TASK
I'd like the line containing "This screenshot has width=1456, height=833." and each line that follows, through the last line of the material, set down exactly as they are, and no others.

GIVEN ENTRIES
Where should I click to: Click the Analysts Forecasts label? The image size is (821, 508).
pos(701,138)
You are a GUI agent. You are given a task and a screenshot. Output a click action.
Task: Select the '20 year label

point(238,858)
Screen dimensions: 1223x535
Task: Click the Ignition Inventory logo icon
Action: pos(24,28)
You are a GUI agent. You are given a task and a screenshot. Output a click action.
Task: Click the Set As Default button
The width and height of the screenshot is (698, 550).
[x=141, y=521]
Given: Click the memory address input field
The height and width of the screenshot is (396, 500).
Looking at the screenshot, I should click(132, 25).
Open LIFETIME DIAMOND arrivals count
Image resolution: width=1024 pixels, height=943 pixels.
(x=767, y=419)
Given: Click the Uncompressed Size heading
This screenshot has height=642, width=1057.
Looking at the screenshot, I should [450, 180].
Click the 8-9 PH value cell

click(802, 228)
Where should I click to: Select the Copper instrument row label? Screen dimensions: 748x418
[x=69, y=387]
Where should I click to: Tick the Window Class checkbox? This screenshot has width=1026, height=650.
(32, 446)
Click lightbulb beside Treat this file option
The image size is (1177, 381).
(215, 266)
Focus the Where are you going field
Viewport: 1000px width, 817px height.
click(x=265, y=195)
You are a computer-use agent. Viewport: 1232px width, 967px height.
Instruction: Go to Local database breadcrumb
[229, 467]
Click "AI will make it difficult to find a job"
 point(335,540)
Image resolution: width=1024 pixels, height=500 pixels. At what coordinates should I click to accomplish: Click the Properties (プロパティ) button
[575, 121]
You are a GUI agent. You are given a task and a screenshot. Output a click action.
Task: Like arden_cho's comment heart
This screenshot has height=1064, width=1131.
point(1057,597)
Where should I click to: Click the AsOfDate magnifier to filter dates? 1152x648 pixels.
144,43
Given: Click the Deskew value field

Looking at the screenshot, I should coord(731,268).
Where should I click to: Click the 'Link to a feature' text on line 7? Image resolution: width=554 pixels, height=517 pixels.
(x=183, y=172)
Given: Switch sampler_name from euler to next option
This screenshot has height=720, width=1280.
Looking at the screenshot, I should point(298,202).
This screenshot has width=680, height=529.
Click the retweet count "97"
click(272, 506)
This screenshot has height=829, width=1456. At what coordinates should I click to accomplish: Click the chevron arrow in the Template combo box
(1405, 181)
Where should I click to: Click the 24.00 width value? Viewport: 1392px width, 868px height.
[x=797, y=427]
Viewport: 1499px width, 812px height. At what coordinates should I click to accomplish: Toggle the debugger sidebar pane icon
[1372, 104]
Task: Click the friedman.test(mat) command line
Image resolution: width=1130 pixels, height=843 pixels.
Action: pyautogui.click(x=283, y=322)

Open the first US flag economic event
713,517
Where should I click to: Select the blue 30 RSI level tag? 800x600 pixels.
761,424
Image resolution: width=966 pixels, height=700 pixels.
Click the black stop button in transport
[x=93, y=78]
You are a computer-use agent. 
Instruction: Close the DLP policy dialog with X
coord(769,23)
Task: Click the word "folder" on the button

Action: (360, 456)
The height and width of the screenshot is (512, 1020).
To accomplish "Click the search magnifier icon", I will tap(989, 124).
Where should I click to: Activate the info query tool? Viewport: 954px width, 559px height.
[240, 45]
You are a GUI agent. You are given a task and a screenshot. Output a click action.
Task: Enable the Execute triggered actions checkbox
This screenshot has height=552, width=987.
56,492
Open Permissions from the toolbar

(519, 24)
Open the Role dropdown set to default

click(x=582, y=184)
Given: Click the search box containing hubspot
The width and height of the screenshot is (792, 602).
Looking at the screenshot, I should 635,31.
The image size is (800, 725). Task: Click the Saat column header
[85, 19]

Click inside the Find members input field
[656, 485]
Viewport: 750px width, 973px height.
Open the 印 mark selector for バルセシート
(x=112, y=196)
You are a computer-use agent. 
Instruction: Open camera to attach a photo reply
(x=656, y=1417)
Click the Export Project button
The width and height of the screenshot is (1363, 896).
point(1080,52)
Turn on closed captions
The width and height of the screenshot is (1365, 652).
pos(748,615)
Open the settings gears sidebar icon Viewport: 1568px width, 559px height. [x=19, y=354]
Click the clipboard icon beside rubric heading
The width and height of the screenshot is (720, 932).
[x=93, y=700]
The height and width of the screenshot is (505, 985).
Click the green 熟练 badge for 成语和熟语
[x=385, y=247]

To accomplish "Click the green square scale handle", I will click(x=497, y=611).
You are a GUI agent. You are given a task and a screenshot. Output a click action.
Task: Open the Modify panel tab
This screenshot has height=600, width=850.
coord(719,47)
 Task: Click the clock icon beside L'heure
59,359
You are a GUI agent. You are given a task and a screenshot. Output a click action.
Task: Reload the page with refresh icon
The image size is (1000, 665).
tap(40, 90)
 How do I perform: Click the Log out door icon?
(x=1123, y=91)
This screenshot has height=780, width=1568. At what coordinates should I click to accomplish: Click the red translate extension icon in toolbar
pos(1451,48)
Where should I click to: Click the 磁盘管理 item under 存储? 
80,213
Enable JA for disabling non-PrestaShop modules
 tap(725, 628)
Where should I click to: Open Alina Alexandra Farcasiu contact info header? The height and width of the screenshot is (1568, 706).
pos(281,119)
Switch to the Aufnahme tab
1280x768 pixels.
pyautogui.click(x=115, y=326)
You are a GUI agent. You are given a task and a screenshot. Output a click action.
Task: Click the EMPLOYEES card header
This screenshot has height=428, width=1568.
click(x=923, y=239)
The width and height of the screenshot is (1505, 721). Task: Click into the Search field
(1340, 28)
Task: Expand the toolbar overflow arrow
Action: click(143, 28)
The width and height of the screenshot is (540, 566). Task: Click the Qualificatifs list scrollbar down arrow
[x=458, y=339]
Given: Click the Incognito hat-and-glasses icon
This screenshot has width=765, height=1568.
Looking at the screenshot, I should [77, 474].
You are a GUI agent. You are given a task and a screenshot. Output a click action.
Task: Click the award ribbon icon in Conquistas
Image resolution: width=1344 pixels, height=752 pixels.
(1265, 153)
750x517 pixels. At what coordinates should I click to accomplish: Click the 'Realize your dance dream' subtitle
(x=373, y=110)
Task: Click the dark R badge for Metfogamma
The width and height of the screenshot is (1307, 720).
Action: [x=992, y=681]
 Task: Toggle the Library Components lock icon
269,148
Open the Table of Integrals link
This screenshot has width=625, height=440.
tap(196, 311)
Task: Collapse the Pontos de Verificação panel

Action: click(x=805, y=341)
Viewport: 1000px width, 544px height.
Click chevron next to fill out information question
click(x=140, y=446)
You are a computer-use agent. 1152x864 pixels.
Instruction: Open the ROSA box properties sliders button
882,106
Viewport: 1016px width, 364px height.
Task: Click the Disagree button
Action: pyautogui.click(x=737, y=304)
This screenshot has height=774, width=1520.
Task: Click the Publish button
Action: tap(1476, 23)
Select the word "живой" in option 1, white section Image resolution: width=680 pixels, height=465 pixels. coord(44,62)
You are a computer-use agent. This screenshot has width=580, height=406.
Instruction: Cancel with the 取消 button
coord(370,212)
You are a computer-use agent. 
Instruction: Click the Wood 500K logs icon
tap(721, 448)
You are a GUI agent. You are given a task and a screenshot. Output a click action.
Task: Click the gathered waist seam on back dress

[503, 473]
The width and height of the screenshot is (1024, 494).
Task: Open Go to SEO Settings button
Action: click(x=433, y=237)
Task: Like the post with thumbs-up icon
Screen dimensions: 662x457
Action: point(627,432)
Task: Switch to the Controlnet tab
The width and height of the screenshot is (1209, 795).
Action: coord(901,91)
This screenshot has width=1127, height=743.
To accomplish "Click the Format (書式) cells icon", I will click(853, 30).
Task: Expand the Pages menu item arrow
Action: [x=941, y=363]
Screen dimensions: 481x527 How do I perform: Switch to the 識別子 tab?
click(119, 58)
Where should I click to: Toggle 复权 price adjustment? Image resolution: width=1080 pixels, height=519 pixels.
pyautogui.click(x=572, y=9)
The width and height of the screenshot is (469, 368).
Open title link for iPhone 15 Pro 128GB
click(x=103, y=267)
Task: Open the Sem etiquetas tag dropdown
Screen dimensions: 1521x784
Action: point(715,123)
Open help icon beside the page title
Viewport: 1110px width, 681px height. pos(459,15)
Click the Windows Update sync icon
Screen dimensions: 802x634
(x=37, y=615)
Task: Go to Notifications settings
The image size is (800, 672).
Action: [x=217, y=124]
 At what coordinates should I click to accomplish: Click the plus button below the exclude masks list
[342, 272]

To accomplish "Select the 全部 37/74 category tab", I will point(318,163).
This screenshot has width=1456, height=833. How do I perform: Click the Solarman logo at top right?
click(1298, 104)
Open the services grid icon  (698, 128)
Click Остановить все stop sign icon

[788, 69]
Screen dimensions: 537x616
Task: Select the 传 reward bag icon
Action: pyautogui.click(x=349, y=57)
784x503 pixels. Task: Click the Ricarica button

WRITTEN REPLY
This screenshot has width=1456, height=833. How do I perform: Click the Solarman logo at top right?
click(1298, 104)
Open the services grid icon  (698, 128)
Click Остановить все stop sign icon

[788, 69]
Screen dimensions: 537x616
Task: Select the 传 reward bag icon
Action: pyautogui.click(x=349, y=57)
784x503 pixels. Task: Click the Ricarica button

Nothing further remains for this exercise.